You'd think I would have something special planned for my 1000th post, you'd be wrong. Minecraft has consumed me...
It took me 986 days to get 1000 posts and in that time I've had 3184 comments. Keep in mind I took a 32 day break while I moved to and adjusted to Boise Idaho.
I dedicate this post to you, my readers. Your comments are what has kept me going. I appreciate all of you, even if you don't comment. A special thanks goes out to my most active commenters:
Monique. While you don't blog anymore, it's how I met you and you're still an active commenter on mine. Our discussions off-blog makes me feel like more than a friend, I feel like a part of your family.
Looney. Differences in opinion are the spice of life. My blogging would have been far more bland of an experience without you. Meeting you in real life was a real treat.
Vid. I think at this point you've left more comments than anyone. You always have something to say, and I always look forward to seeing what it is. Because a Vid is fine too.
Bunc. You're sort-of on-again off-again, but while you are blogging it's a reassuring read knowing that I'm not the only crazy atheist blogger out there.

## INFORMATION GIVEN
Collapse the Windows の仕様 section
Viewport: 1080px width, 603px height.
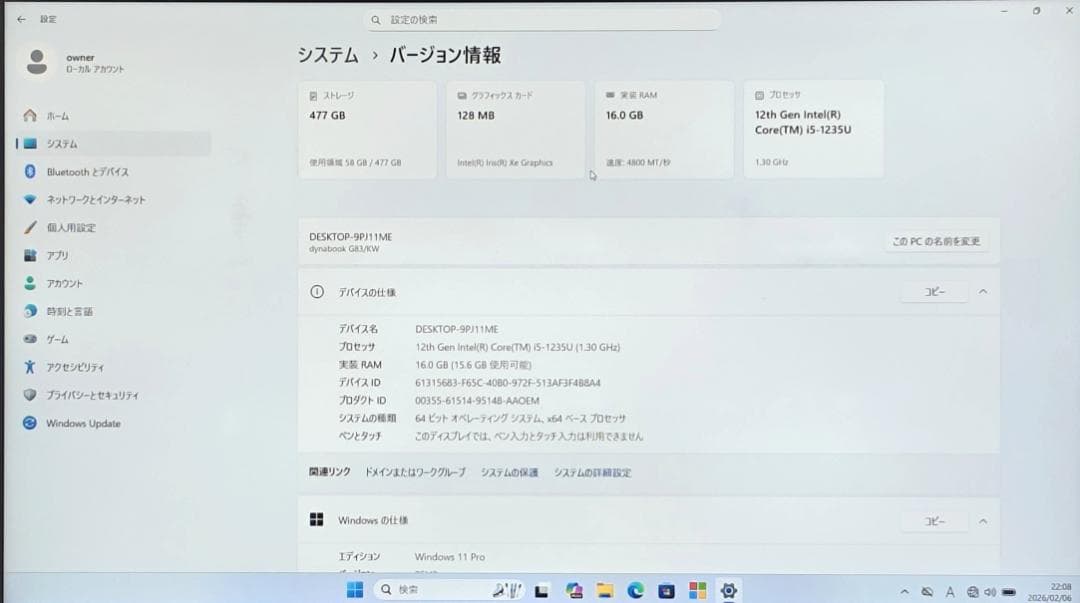pyautogui.click(x=982, y=521)
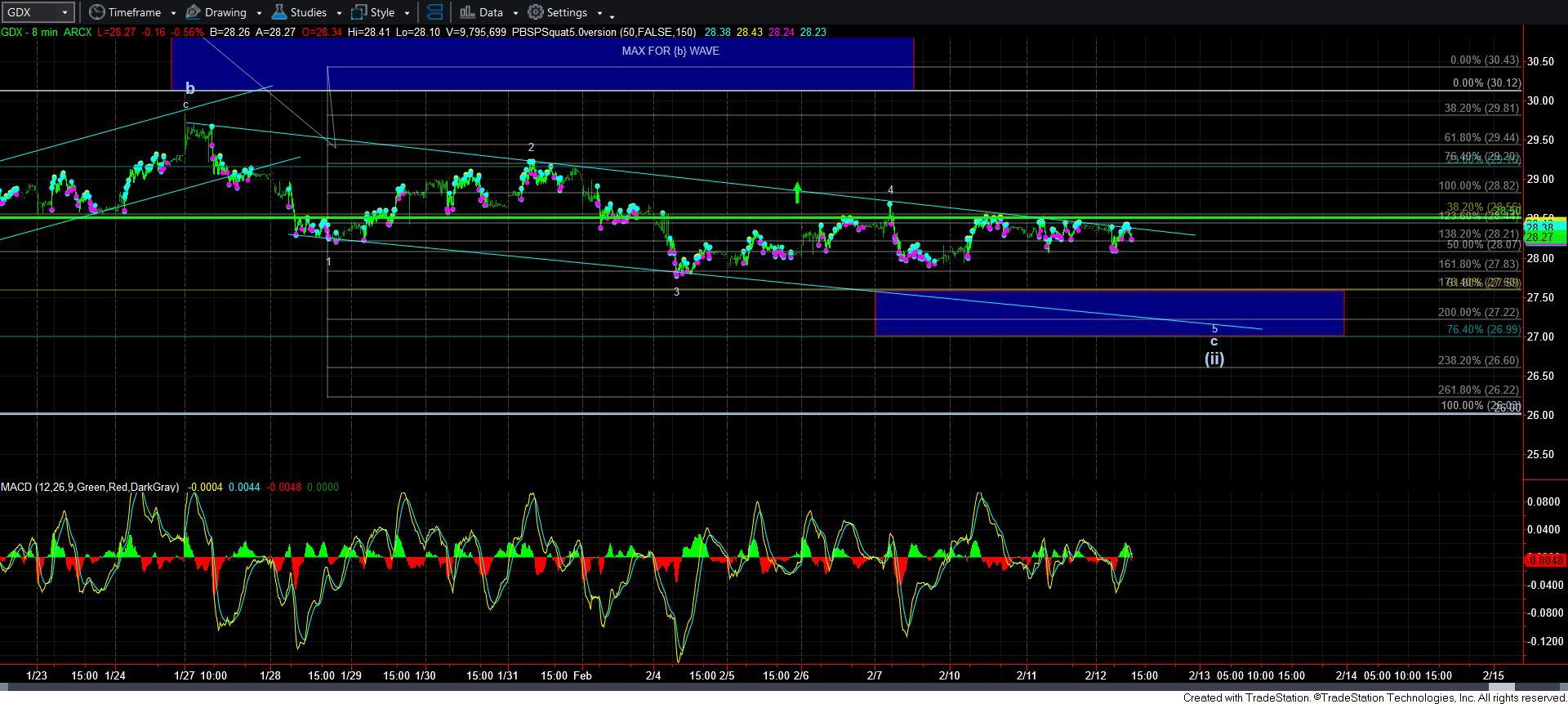Viewport: 1568px width, 704px height.
Task: Expand the Data dropdown arrow
Action: click(515, 13)
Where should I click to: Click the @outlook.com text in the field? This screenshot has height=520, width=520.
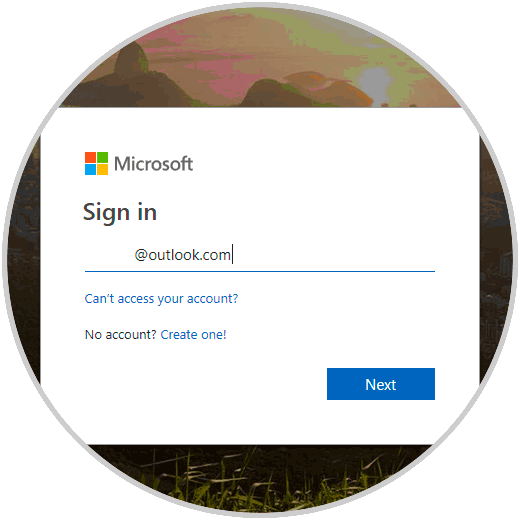182,255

## WORK TASK
Copy the blog post from "Looney. Differences in" down to "a real treat.", replacing "spice" with "salt".

## RESPONSE
Looney. Differences in opinion are the salt of life. My blogging would have been far more bland of an experience without you. Meeting you in real life was a real treat.